--- Exercise instructions ---
Reproduce the passage on the impact of additional constraints below, word for word.

--- Quoted passage ---

Table 1. Accuracies on DiagVib-Animal, Color-Fruit, AO-CLEVR (each has random chance accuracy of 1%, 4% and 4.7% respectively) and Color-Fashion target domains. DiagVib-Caltech is used as the source domain.
Table 2. Cross prediction accuracies on DiagVib-Animal. These are obtained by using each associated factor representation (\(z_a\) or \(z_o\)) to predict each target label (attribute or object) with a linear model. Ideal independence representations will have high direct prediction accuracies (predict their own labels well) but low cross prediction accuracies (predict others’ labels poorly).

4.2 Impact of Additional Constraints

We investigate the role of IL and CI constraints. We begin by noting that FactorSRC-IL gives the best HM accuracies across all target domains. Our hypothesis is that this result can be explained by a larger cross-factor information flow into the learned factor representations when adding the CI constraint compared to IL. To quantitatively measure the magnitude of cross-factor leakage, we extract \(z_k\) from all test samples and use them to predict all labels (\(y_s^1, y_s^2, \ldots y_s^K\) for a source domain or \(\hat{a}, \hat{o}\) for a target domain) with linear models. Ideally, \(z_k\) should predict its associated label (direct prediction) well but should fail to predict other labels (cross-prediction). We present these results in Table 2.

First, we are interested whether the CI constraint can encourage independence, not only in the source domain, but more importantly in the target domain. We observe that, while independence is promoted by FactorSRC-CI in the source domain well (see the Appendix A.3), in the target domain, cross-prediction accuracies decrease only slightly compared to FactorSRC. Thereby, we can infer that the independence enforced by \(\mathcal {L}_{H'}\) in the source domain is not necessarily transferable to the target domain. One possible reason is that factor representations are still affected by the dataset biases in the target domain via \(\mathcal {L}_{target}\).

--- Collected data ---

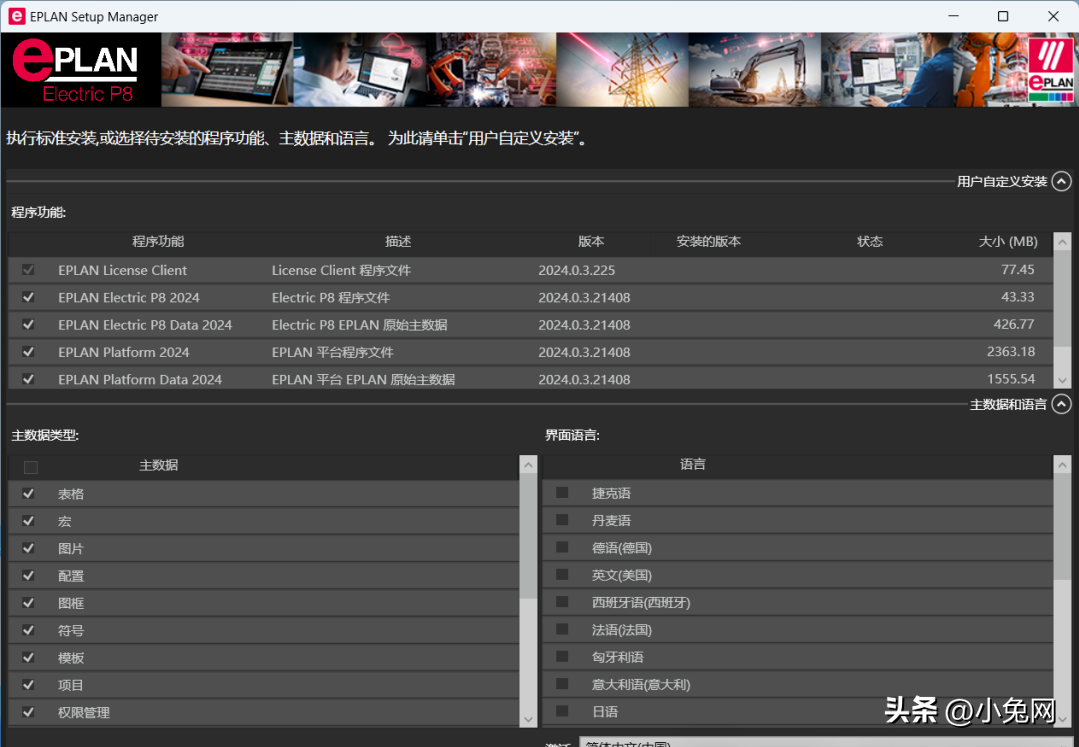The width and height of the screenshot is (1079, 747).
Task: Click the 大小 (MB) column header
Action: click(1007, 242)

--- Solution to this problem ---
Table 1. Accuracies on DiagVib-Animal, Color-Fruit, AO-CLEVR (each has random chance accuracy of 1%, 4% and 4.7% respectively) and Color-Fashion target domains. DiagVib-Caltech is used as the source domain.
Table 2. Cross prediction accuracies on DiagVib-Animal. These are obtained by using each associated factor representation (\(z_a\) or \(z_o\)) to predict each target label (attribute or object) with a linear model. Ideal independence representations will have high direct prediction accuracies (predict their own labels well) but low cross prediction accuracies (predict others’ labels poorly).

4.2 Impact of Additional Constraints

We investigate the role of IL and CI constraints. We begin by noting that FactorSRC-IL gives the best HM accuracies across all target domains. Our hypothesis is that this result can be explained by a larger cross-factor information flow into the learned factor representations when adding the CI constraint compared to IL. To quantitatively measure the magnitude of cross-factor leakage, we extract \(z_k\) from all test samples and use them to predict all labels (\(y_s^1, y_s^2, \ldots y_s^K\) for a source domain or \(\hat{a}, \hat{o}\) for a target domain) with linear models. Ideally, \(z_k\) should predict its associated label (direct prediction) well but should fail to predict other labels (cross-prediction). We present these results in Table 2.

First, we are interested whether the CI constraint can encourage independence, not only in the source domain, but more importantly in the target domain. We observe that, while independence is promoted by FactorSRC-CI in the source domain well (see the Appendix A.3), in the target domain, cross-prediction accuracies decrease only slightly compared to FactorSRC. Thereby, we can infer that the independence enforced by \(\mathcal {L}_{H'}\) in the source domain is not necessarily transferable to the target domain. One possible reason is that factor representations are still affected by the dataset biases in the target domain via \(\mathcal {L}_{target}\).